As group vice president, Bob Parker is responsible for the research direction for IDC Energy Insights, IDC Manufacturing Insights and IDC Retail Insights, three of IDC’s industry business units that provide global, fact-based research and analysis on best practices. He discussed his outlook and some of the key trends for 2016 with CFE Media.

02/11/2016


Bob Parker, vice president of IDC Energy Insights. Courtesy: IDC Energy InsightsAs group vice president, Bob Parker is responsible for the research direction for IDC Energy Insights, IDC Manufacturing Insights and IDC Retail Insights, three of IDC's industry business units that provide global, fact-based research and analysis on best practices. He discussed his outlook and some of the key trends for 2016 with CFE Media:

CFE Media: Manufacturing was in a slump at the end of 2015. What are the driving factors for manufacturing going forward that will pull out of that slump?

Parker: For mature economies, especially the U.S., Western Europe, and Japan, the major factor will be capital goods exports. With lower commodity prices (oil, metals, food) some of the major capital goods categories remain weak. There is a major shift in those areas from capacity (need more equipment to extract more product) to capabilities (I need to extract more efficiently) and major manufacturers will have to respond. Other capital goods have very healthy order backlogs (e.g. aerospace) and a major driver will be the ability for those companies will be to increase the cadence of production rates. All of this would move faster if consumer spending picked up in concert with lower commodity costs, but globally consumers seem content to pocket the savings or pay down debt. If this changes, activity will accelerate noticeably.

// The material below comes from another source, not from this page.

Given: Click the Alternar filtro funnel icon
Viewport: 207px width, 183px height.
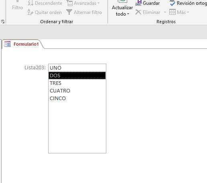Looking at the screenshot, I should pos(69,12).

CFE Media: What's your overall outlook for 2016? What will be the key issues affecting manufacturing as we begin the new year?

Parker: Financially, I think the industry remains relatively tepid, not a tremendous slow down but not a lot of growth either. Companies will maintain profitability but free cash will continue to go into dividends, stock buy backs, or acquisitions rather than new plant and equipment. Key issues will continue to revolve around the regulatory environment and aging workforces while governments continue to support boosting the industry. However, governments will continue to falsely see this as an opportunity to create new jobs when, in fact, it is more about the economic security that comes with making things (producing real value-add).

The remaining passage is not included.